— ENTRIES SUPPLIED —
_ _ _ _ _ _ _

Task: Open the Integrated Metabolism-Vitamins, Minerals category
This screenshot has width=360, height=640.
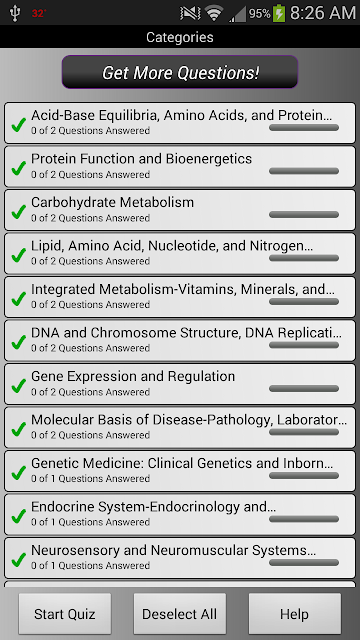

_ _ _ _ _ _ _

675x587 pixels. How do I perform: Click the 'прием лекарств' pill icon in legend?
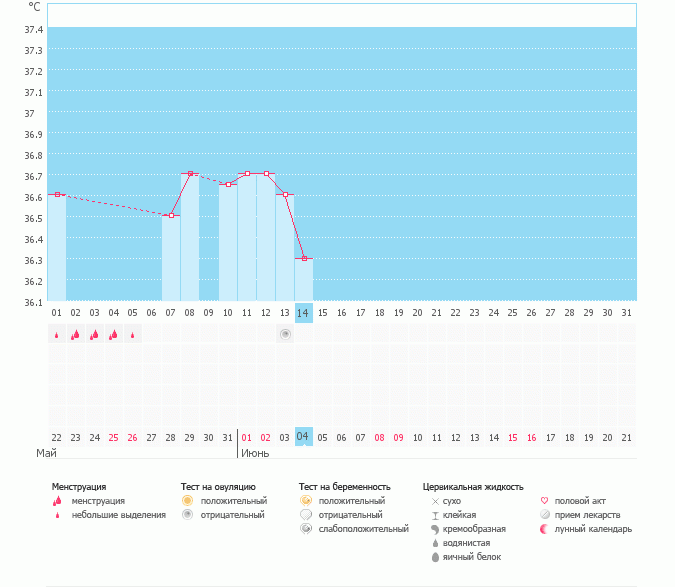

_ _ _ _ _ _ _

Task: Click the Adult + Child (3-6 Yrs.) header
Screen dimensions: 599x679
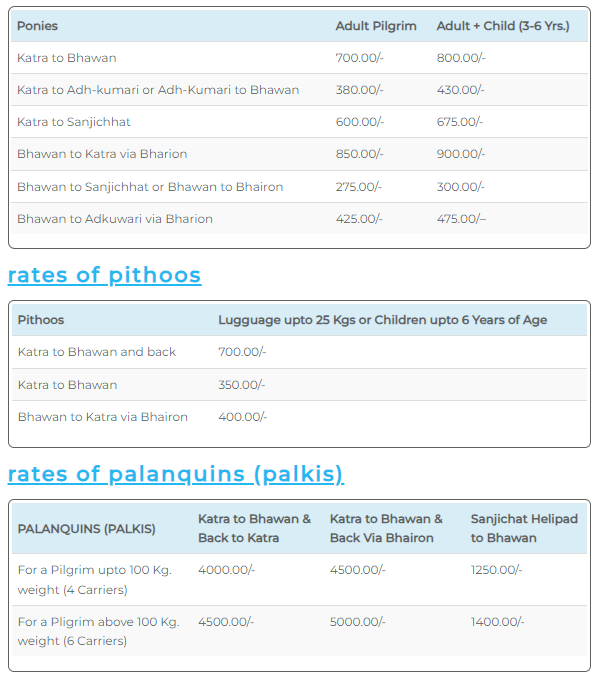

_ _ _ _ _ _ _

— TASK PROMPT —
As listed above, the lines from the line with "Task: Open the" to the line with "This screenshot has width=360, height=640." are to be echoed exactly, with both ends included and nothing added.

— ANSWER TO THE EXERCISE —
Task: Open the Integrated Metabolism-Vitamins, Minerals category
This screenshot has width=360, height=640.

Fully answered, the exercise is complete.